---- Available data

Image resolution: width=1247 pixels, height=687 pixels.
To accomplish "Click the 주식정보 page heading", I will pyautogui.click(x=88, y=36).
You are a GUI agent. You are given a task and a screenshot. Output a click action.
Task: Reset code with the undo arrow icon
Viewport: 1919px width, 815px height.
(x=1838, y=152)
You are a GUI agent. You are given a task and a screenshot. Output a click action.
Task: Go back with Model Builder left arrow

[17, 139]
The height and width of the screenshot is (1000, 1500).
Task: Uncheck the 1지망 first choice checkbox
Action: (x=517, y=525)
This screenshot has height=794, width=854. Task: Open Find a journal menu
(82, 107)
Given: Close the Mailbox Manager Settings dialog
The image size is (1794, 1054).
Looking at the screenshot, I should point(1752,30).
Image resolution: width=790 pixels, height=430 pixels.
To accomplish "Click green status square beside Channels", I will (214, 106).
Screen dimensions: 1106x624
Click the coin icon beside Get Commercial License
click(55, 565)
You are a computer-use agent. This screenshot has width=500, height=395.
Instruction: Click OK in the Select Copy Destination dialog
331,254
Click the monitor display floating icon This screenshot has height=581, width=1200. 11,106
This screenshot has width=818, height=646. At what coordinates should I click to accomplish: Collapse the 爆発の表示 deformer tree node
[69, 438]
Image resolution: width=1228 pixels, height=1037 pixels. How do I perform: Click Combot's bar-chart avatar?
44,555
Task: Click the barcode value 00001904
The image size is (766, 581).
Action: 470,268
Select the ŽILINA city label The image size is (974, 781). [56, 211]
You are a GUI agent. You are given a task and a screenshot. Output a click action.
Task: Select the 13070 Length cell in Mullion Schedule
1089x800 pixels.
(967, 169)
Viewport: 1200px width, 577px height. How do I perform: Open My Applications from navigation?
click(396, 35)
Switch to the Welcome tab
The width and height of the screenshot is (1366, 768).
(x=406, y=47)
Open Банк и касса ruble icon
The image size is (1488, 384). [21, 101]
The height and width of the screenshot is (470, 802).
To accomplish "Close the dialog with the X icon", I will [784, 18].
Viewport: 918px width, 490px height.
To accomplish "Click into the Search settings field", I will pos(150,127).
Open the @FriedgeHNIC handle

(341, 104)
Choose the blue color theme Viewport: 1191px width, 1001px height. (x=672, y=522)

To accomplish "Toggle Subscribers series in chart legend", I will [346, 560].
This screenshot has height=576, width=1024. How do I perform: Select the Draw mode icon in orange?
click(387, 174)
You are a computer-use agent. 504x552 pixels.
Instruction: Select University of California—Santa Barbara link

--------

Required action:
Everything above from the line containing "Viewport: 918px width, 490px height." down to the line containing "Choose the blue" is to be transcribed exactly, with both of those lines included and nothing else added.

Expected answer:
Viewport: 918px width, 490px height.
To accomplish "Click into the Search settings field", I will pos(150,127).
Open the @FriedgeHNIC handle

(341, 104)
Choose the blue color theme Viewport: 1191px width, 1001px height. (x=672, y=522)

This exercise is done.